Aż 18 tytułów na Switchu (w tym 14 samego Nintendo) przebiło granicę miliona kopii wysłanych do sklepów w minionym kwartale. Wśród najpopularniejszych produkcji na tę platformę pozostawały Mario Kart 8 Deluxe (od dnia premiery 38,74 miliona kopii – tym samym tytuł stał się najpopularniejszą odsłoną całej serii) oraz Animal Crossing: New Horizons (łącznie 34,85 miliona).

rek

10 odpowiedzi do “Nintendo Switch: Ponad 90 milionów sprzedanych konsol”

  1. Ciekaw jestem jak sytuacja ma sie u nas, bo polityka cenowa Nintendo aamodzielnie powstrzymuje mnie przed kupnem konsolki – nie mam zamiaru wydawać 260zl na niemalże każdą produkcję PLUS utrzymywać suba żeby grać przez internet.

  2. @Ogoorek1 250 to kosztują wyłącznie najbardziej sztandarowe produkcje – Mario, czy inne Pokemony. Co do reszty gier to przy promce na eShopie da się znaleźć fajne gierki za 20-40-60zł. A sub – cóż jak to było w pewnym klasyku, że sparafrazuję „80 złoty na rok… to może i dużo, ale rakieta zabiera cię pół godziny od wezwania.”Nie twierdzę że szatandarowe produkcje nie są drogie, a abonament za granie w sieci to nie relikt z przeszłości, ale też nie przesadzajmy

  3. Kupię kiedyś tylko dla dishonored 🙂

  4. @Ogoorek1 Polityka jest jaka jest, ale po 5-10 latach nie masz półki bezwartościowych pudełek z płytami, ale dosyć drogą kolekcję gier, którą zawsze możesz spieniężyć (na niektórych pozycjach nawet z zyskiem). Po drugie mamy dosyć dobrego dystrybutora, która obcinając swoją marżę sprzedaje gry do sklepów, które wystawiają je po 200-220 zł 😉 Sub jest jaki jest, ale wolę takiego, który nie boli po kieszeni aż tak bardzo, a dostaję dostęp do paru klasyków i ciekawych pozycji pokroju 35 Mario czy Tetris 99 🙂

  5. @mrozman nie wiem, przynajmniej w moim przypadku zakup switcha byłby głownie dla tych własnie sztandarowych ekskluziwów, bo i tak głownie growo spędzam czas przy pececie. Dlatego jak widzę, że nawet kilkuletnie tytuły, które chciałbym sam sprawdzić kosztują najczęściej po 60 dolców (Super Mario Maker 2, który oficjalnie od półtora roku nie otrzymuje żadnych content update’ów) to jedyna myśl która mi przychodzi do głowy to to, że nie mam w planach wspierać takiej polityki cenowej

  6. @bali09 argument, że to dobrze, że gry są drogie, bo można je za drogo sprzedać jest komiczny. Sorka – dokładnie w ten sam sposób można argumentować dowolną cenę, nawet jakby tytuły kosztowały po +1000zł.

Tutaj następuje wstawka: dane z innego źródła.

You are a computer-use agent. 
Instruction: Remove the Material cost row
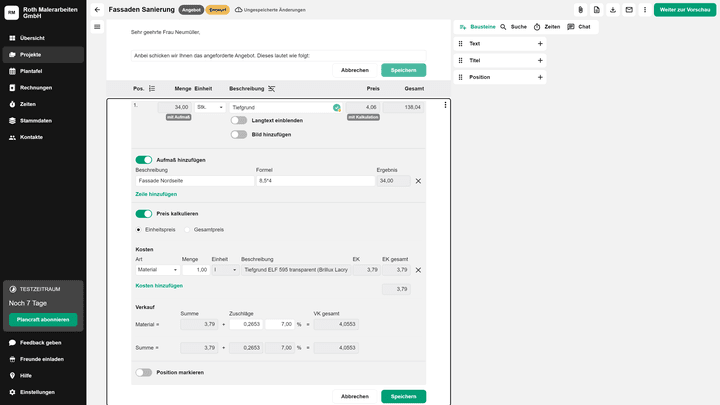click(418, 270)
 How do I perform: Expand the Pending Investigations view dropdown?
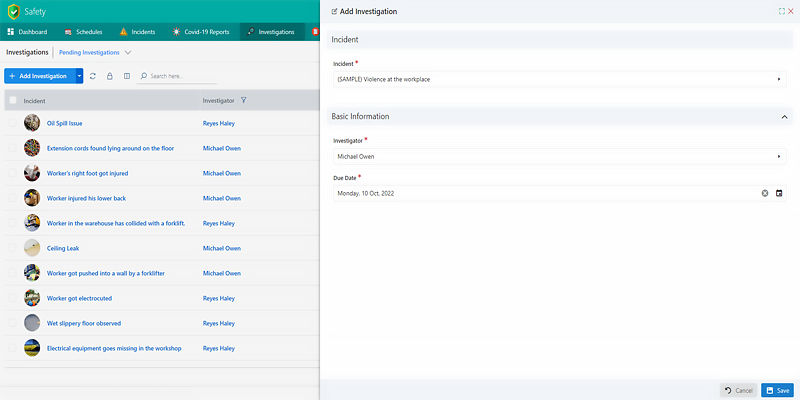coord(128,52)
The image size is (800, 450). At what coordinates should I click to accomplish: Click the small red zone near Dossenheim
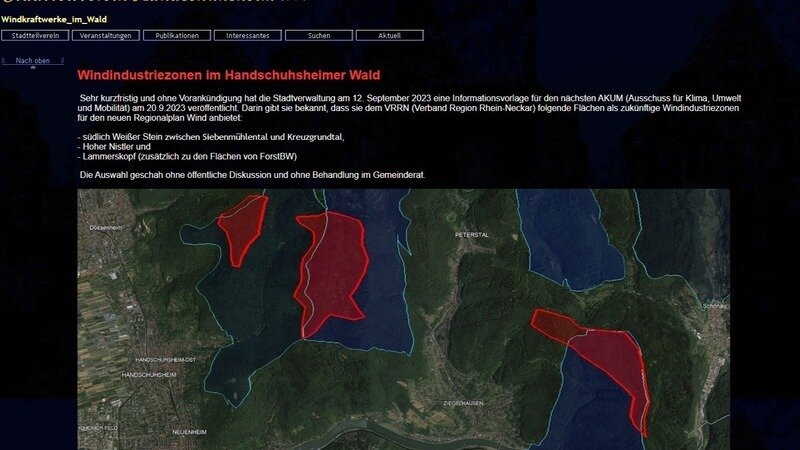241,226
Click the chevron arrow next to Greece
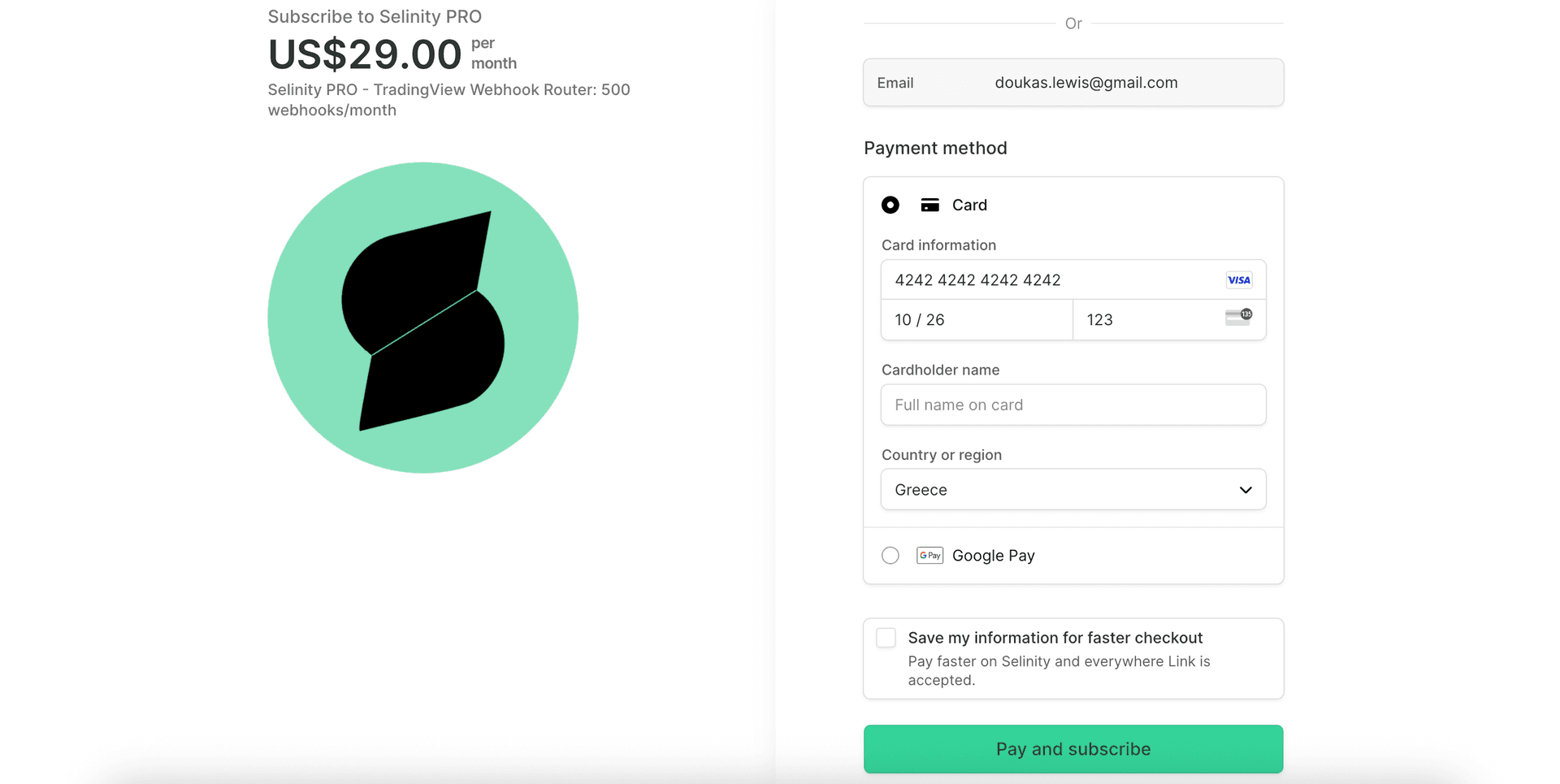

  7. Nie spotkałem się nigdy jeszcze na internecie z opinią, że to dobrze, że gry gdziekolwiek kosztują 260zł. Dzięki za poprawienie humoru, bo porządnie się uśmiałem. W sumie to trochę przez łzy – przez takie poglądy wszyscy kiedyś obudzimy się z ręką w nocniku, gdy zdamy sobie sprawę, że po iluś podniesieniach cen z rzędu (na takim stimie coraz częściej widać już nie 240-250, a 270zł) ich kwestia to lekka przeginka.

  8. @Ogoorek1 W takim wypadku – jasne. I jak najbardziej rozumiem głosowanie portfelem – sam się dwa razy zastanowię nad rimejkiem 4 generacji pokemonów, po tym co było w Sword & Shield. Od siebie dodam, że jak ktoś lubie indie, kanapowego co-opa albo ogólnie gry z kuchni azjatyckiej – to fajne dopełnienie PCta właśnie. Meritum w każdym razie – nie jest tak źle, ale jak ktoś celuje w same „główne” tytuły, to najtaniej nie będzie, fakt. Inna sprawa że większość z nich to gry na x-dziesiąt, a nie kilka godzin

  9. Czekam na Steam Decka. Bibliotekę gier do ogrania już mam.

  10. @Ogoorek1 A ja uważam, że jest to związane z globalną inflacją po prostu. Taki Wiesiek 2 w dzień premiery sprzedawany za 100pln dzisiaj za tyle nie zwróciłby kosztów produkcji. Tu problem jest raczej z nadużywaniem tego faktu przez co poniektórych deweloperów (a ciebie patrzę Cory Barlog). No i oczywiście zgadzam się, że absurdem są tzw. ceny stojące – po dwóch latach gra powinna być już nieco tańsza. Jest to kolejny argument przeciwko dystrybucji cyfrowej jako jedynej dostępnej możliwości.